Day 2 at the Wine Writers Symposium
Eric Asimov and Karen MacNeil had a panel on “Sensory Analysis vs. Wine Reviews” in which Eric reprised an earlier topic about “the tyranny of the tasting note.” He calls tasting notes “pernicious” because it makes wine seem “unambiguous,” which it isn’t, and “rips the heart of out its mystery.” Well, yes…and no. Yes, because it’s awfully hard to summarize the experience of a wine in words. No, because if you’re reviewing a wine, you have to say something, so all you can do is your best. That is, after all, what writing is all about: doing your best.
Eric is right on about the laundry lists of descriptors many critics use. It’s too often pretentious, precious and downright silly, all those olalaberries and grilled asphalt and so on. I myself have vastly simplified my metaphors over the years, and moved more toward writing about balance, structure and elegance (or the lack thereof). My problem with some young bloggers is that they’re going back to the use of obscure fruits, flowers etc. Maybe they have to; maybe that’s something the novice wine writer has to do.
Earlier, my old colleague Jeff Morgan had a panel called “What wine writers need to know about wine” that was particularly welcome, I’m sure, by all us writers. There’s been much discussion, including here on my blog, about how much technical knowledge a wine writer should have. A little? A lot? Obviously, some knowledge is desirable, but I’ve always thought a lot is unnecessary and can even be a hindrance. A move critic doesn’t need to know all about digital film technology or lighting manufacturers or Dolby sound. If technical knowledge made for a better wine critic, the best of them would be viticulture and enology professors — which is patently not the case.

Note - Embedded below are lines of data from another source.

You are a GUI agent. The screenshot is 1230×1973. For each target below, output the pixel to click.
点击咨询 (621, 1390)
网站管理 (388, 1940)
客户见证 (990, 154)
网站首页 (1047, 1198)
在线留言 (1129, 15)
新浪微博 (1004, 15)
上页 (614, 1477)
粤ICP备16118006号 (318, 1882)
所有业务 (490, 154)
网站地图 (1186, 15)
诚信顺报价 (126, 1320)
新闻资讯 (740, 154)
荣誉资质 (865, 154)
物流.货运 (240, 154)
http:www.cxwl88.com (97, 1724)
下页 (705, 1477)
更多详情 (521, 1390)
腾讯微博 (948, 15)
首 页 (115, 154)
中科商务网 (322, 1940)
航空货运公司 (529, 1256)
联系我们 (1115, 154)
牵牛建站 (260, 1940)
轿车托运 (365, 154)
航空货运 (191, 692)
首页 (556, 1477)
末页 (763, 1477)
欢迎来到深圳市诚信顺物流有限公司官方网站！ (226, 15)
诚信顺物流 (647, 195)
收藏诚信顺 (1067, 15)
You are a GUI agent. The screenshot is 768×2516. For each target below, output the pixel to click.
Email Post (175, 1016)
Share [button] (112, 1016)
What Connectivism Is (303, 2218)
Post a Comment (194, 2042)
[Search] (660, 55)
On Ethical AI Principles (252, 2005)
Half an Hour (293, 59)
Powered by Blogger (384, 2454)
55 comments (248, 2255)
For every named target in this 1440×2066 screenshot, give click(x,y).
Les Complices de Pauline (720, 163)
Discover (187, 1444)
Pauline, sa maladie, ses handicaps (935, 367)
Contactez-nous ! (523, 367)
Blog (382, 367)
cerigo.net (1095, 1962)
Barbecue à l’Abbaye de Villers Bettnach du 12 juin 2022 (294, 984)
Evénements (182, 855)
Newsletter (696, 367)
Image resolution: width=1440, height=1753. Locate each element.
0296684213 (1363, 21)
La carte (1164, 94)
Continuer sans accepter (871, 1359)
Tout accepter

Jeff raised the question of watering back wines or musts to combat high alcohol — which he said 80% of Napa vintners routinely do. He said although this actually improves the wines, the winemakers are loathe to admit to writers that they do it. “It’s because some powerful columnists lambast anything they perceive as interventionist, and the public buys into that,” I said. Jeff, or course, agreed. I personally am not bothered by so-called “interventions” to make better wine. Everything about winemaking is interventionist. It’s a bogus controversy ginned up by some writers who don’t actually have to make wine themselves. If a winemaker waters down, or acidulates, or sulfurs, or uses R.O. — whatever — who cares, as long as the wine is good? So next time you read a critic ranting about “intervention,” understand he’s just looking to pick a fight.
Later that day, we did a blind tasting of 5 Napa reds with Ms. MacNeil and I completely wiped out. We all did. I don’t necessarily feel bad abut guessing Barbera when the wine was an old field blend, and so on. The important thing in these useful exercises is for your logic, your deductive process to be correct. I understand that in the M.W. tests they don’t care if you guess the wine correctly, they want to know that your reasoning was accurate.
In the evening Bill Harlan hosted a few of us for drinks, and then it was on to the Restaurant at Meadowood. The food was obviously great but for me the highlight was sitting (and drinking) with Eric Asimov and Alder Yarrow, both of whom I got to know much better than ever. Such smart guys, so savvy and brilliant in their own unique ways. Easy to see why they’re both where they are in their blog careers. We had what easily was the greatest conversation about blogging, social media and where it’s all going that I’ve ever had. (And I was so pleased to discover that Eric and I share a martial arts education.) Now, this morning, it’s on to the two big panels, Alder’s on Monetizing your new media writing (which I’m on) and mine on Wine writers, ethics and income streams. This is going to be hot stuff. I’ll report tomorrow.